As much as we love rewarding all enthusiasm and talent, there can only be one winner. Well, two in our case because there were two phenomenal candidates who we recognised as excelling in both the first and the second round of this competition out of 31 students who actively participated by submitting their solutions. The first one was Matyáš Skalický - for technical details of his solution winning first round check out his report, as well as Filip Dolník who decided not to go down the deep learning methodology route, but instead went for more traditional data modeling methods and smart heuristics. This shows that ‘AI’ while a fantastic development in human history, has many faces, and deep learning methods are just one of the many approaches to achieve great results. Often, taking a hybrid approach of for example combining a deep learning basis with smart heuristics ‘on top’ of it can add the extra accuracy edge needed for a top-shelf product.
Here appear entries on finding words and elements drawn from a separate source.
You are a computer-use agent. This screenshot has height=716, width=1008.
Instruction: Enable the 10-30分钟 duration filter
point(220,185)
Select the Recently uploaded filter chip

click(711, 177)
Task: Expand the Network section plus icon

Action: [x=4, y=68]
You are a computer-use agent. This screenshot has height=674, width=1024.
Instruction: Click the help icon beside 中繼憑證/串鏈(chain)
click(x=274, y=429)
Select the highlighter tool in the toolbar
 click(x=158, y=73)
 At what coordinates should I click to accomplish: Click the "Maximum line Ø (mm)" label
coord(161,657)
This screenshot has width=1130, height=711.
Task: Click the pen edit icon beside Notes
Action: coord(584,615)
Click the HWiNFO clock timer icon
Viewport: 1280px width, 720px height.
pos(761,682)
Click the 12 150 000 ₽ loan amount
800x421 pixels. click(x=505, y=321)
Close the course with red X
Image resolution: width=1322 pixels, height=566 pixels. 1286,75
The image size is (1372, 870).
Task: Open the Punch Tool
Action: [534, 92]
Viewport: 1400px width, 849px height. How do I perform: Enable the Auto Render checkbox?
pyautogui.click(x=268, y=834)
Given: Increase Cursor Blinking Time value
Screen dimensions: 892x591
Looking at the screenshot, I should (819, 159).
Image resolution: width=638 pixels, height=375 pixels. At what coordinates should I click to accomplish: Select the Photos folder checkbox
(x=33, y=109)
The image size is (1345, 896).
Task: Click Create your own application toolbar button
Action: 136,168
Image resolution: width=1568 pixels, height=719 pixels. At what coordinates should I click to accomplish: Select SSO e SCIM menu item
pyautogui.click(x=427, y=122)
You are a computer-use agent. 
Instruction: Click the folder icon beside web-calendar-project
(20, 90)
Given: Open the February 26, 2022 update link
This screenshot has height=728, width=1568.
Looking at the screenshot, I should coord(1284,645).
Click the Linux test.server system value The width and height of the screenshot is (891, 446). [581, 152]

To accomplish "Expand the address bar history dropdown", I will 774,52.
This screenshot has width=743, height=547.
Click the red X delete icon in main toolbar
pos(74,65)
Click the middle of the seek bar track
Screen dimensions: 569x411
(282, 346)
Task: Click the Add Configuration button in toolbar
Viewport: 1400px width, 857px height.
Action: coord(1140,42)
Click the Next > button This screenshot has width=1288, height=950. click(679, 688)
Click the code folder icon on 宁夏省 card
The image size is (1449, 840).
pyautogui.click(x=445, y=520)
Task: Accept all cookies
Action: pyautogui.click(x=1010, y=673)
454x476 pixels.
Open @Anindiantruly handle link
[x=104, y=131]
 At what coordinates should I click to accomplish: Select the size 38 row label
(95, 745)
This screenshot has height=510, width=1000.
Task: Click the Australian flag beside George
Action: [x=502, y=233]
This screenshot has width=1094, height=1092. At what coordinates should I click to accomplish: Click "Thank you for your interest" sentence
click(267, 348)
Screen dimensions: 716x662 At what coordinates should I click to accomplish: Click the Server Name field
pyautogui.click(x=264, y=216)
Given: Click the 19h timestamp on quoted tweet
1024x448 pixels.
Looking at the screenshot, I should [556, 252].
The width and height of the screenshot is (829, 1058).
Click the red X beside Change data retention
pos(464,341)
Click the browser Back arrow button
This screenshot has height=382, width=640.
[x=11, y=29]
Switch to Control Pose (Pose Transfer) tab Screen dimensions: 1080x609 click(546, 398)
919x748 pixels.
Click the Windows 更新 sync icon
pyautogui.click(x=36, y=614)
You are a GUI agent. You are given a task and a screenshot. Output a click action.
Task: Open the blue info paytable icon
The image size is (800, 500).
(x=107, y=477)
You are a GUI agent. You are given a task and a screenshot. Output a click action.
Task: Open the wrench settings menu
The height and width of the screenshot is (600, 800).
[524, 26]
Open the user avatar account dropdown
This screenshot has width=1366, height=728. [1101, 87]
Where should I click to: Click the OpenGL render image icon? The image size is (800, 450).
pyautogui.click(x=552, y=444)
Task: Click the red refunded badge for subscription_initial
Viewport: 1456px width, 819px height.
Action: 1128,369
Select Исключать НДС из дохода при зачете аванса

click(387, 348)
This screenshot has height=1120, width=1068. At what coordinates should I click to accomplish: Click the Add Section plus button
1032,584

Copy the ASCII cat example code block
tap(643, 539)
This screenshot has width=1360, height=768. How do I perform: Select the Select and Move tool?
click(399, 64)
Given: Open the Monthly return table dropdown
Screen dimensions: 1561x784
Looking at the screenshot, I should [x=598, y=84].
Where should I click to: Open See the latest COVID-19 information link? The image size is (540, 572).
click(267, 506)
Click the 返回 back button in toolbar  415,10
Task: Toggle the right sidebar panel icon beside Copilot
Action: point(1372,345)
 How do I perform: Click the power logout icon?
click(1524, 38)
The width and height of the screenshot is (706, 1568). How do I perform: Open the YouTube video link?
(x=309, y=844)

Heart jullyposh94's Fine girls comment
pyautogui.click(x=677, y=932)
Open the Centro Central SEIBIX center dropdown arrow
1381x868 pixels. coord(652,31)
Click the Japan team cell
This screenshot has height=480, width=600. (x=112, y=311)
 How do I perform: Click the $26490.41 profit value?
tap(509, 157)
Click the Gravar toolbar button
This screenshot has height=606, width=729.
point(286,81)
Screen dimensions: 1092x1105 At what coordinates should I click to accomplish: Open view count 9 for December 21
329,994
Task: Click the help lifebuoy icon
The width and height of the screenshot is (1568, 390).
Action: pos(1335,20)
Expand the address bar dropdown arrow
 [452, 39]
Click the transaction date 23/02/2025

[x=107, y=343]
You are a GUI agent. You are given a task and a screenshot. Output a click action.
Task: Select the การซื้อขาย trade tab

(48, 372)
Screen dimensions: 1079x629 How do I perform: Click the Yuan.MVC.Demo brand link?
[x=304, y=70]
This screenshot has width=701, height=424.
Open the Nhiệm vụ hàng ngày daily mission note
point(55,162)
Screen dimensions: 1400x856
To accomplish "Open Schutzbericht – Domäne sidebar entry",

We’re immensely proud that this competition has so far brought this to the surface and highlighted more great talent in our community. Keep your eyes peeled for next steps and more cool competitions coming your way from the Recombee gang…
Also, if you like to learn more about machine learning techniques involved in predicting the next shopping basket from past purchases check out the second part of our intro blogpost. We are also about to publish more about deep learning recommender systems soon as we’ve heard from many of you, you’d like to know more about this. You can look at the master thesis of Radek Bartyzal as a bit of a taster teaser of the type of cool content we’re prepping for you.
Last but not least; we’re planning a new competition of this type to keep the momentum going and to motivate more students to show us what they’ve got and how they apply what they’ve learned in their courses so far in real life. Also, the Recsys research community is hungry for new challenges that will have tremendous business impact.